Témoré Tioulenta a eu une riche expérience politique et associative. Il a été membre fondateur du Bureau d’études et de réalisations, Sahel Consult en 1996, et secrétaire général de Tabital Pulaaku, l’Association des amis de la culture peule ; président de l’Association pour le développement de la Commune de Toguéré Coumbé (Adctc), de l’Association pour le développement du Cercle de Ténenkou (Adct), de l’Association pour le développement durable du Delta (A3D) ; premier vice-président de la Coordination des associations des ressortissants des cercles de la Région de Mopti, résidant à Bamako (Caremb).

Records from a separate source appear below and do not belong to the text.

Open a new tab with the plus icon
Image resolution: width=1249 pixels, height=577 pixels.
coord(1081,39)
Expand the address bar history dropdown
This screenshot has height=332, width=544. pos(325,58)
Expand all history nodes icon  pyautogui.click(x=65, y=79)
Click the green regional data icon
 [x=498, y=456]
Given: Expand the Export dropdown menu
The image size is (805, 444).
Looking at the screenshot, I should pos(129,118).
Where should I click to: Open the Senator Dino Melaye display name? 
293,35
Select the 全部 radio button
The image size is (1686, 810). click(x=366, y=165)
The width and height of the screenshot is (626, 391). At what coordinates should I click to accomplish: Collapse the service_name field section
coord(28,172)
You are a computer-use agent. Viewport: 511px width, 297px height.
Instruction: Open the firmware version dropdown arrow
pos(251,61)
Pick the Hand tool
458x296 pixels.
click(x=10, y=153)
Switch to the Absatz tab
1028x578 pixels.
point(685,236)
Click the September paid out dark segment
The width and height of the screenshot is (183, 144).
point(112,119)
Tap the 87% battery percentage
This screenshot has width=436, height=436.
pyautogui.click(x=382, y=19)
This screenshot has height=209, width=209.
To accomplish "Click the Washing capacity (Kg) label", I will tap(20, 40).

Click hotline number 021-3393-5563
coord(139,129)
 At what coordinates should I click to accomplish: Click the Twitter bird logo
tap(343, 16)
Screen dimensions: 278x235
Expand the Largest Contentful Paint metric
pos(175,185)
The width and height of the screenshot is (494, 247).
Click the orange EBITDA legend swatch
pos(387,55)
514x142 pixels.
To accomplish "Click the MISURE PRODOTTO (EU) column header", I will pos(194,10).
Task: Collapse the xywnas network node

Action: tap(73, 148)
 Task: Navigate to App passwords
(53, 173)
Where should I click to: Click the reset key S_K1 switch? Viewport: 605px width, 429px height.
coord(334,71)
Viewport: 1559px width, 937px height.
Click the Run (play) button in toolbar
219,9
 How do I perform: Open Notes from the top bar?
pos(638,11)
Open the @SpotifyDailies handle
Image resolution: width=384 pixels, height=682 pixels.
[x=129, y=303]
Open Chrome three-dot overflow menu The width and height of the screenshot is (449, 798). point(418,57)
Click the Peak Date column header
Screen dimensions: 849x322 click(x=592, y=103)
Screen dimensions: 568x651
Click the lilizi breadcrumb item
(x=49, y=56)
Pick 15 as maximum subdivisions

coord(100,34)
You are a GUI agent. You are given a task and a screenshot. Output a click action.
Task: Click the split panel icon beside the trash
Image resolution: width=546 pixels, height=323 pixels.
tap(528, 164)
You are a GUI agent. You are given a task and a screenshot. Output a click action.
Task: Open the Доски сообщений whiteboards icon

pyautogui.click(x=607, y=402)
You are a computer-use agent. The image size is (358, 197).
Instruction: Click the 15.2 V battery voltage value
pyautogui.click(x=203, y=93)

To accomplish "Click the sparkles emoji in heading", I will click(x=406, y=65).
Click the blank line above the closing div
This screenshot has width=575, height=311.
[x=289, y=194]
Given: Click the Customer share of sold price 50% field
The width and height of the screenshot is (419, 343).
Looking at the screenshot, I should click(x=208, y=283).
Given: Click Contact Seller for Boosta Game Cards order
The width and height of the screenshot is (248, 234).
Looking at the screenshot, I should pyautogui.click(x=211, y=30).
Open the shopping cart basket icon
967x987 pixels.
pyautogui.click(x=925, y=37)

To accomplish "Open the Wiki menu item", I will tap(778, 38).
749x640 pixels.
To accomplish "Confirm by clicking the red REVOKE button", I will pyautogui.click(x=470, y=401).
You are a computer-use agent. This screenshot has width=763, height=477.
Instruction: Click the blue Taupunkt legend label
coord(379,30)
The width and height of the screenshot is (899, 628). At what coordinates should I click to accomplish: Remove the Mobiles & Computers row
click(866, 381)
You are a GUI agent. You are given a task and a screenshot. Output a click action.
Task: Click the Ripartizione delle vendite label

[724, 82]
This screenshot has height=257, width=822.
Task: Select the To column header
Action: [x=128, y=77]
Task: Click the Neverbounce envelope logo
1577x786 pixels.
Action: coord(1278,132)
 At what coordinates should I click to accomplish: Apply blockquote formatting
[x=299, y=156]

Il fut aussi secrétaire aux Relations extérieures du Collectif des ressortissants du Nord (Coren) ; député à l’Assemblée nationale et président du groupe parlementaire de l’Adema-Pasj (législature 2007-2013).Il a été également secrétaire général adjoint du Comité exécutif de l’Adema-Pasj, premier vice-président du Secrétariat exécutif de la Convention des partis politiques de la Majorité présidentielle (Cmp), puis de la Plate-forme “Ensemble pour le Mali”. Le Mali perd ainsi un grand homme.